Started by MikeN202od, 09/25/2002 12:46AM
Posted 09/25/2002 12:46AM Opening Post
HI all,
I was considering putting up either a home dome or one of the new Pre Fab clamshell from Astralnomicon. To my surprise my city told me that the observatory or dome must conform to the Florida building code. Every accessory building must be permitted here. That means that the structure or dome must be able to withstand a 3 second 130MPH gust of wind without damage. THis is NUTS. I don't think such a thing exists! The new code went into effect here in March. My understanding is that the code for MIAMI is 140MPH. I can understand that they would want things to stay together in a hurricane but I think this is ridiculous for an accessory BLDG. Anyone else in Florida have this problem any lawyers out there with advice?

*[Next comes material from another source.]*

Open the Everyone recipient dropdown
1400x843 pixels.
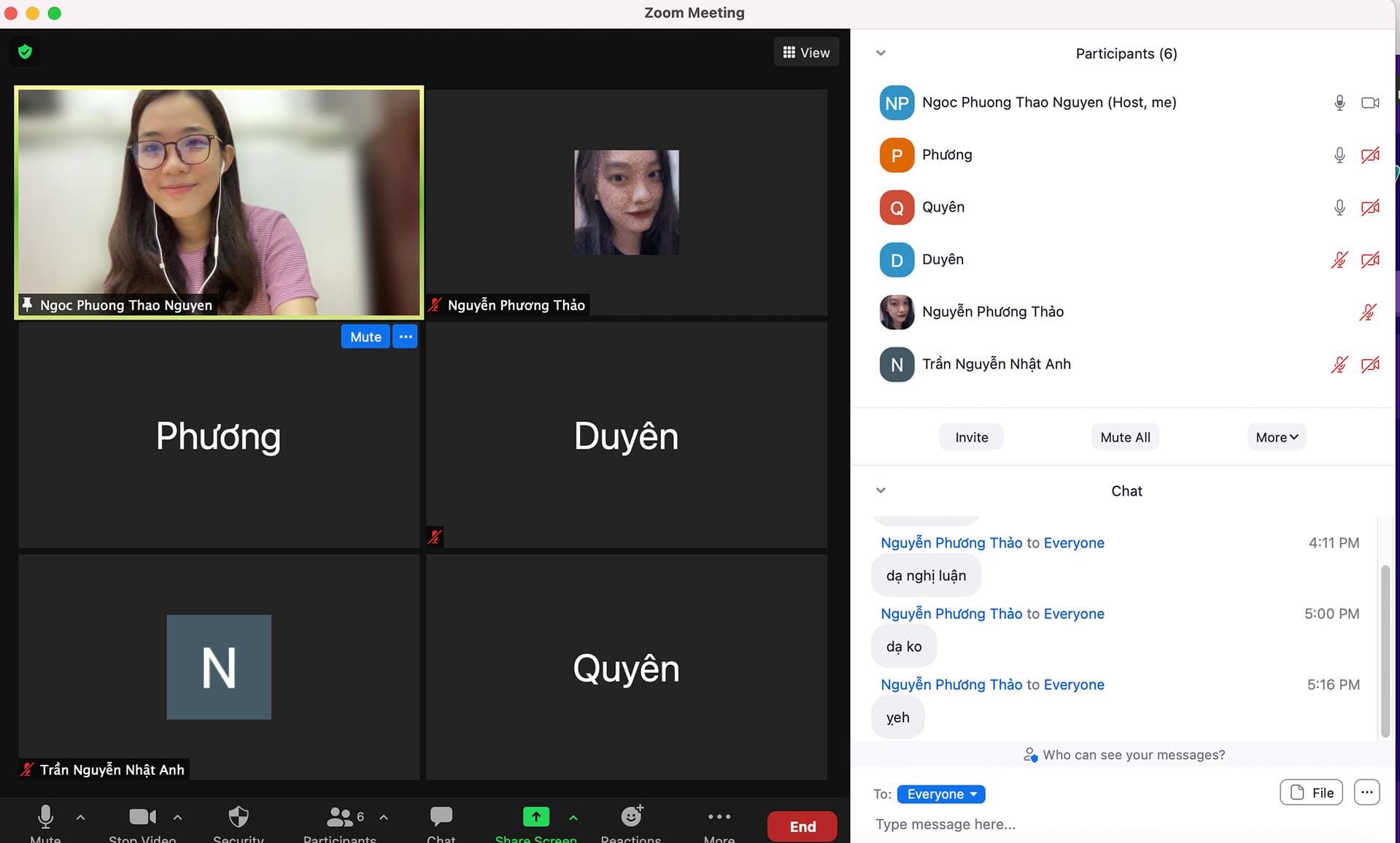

Posted 09/25/2002 01:14AM #1

Building codes in Florida go by county not by the whole State from what I found out when I built my observatory
And I did build a roll off roof that is suppose to withstand more than a 130mph wind for 5 seconds, just because I wanted the re-enforced structure
Where are you located?
I am in Florida and from what you are saying I have not run into, but then again mine was started before March, 2002

Posted 09/27/2002 01:48AM #2
Welcome to reality....My advice to you, speaking as a professional in the construction industry, is to comply with the Code; don't try to dodge around it because your local Building Official will take that kind of personally and will delay your permit for construction and Certificate of Occupancy forever, or if you do get the thing successfully constructed behind his back, will require you to demo it at your expense (complete with civil penalties) if you cannot demonstrate that it meets Code requirements. And in the event that the Building Code Official asks for that documentation, it will be much more difficult than if you had complied with the law in advance of bootlegging the structure. Furthermore, as another poster has pointed out, you will have problems with your insurance company in the event of a loss to your equipment or damage to someone else's property in the event that your non-permitted dome goes visiting adjoining property. Or in the event that somebody cracks their head on some part of the dome structure and decides to take you to court over it. So quit whining and comply with the law, just like the rest of us have to.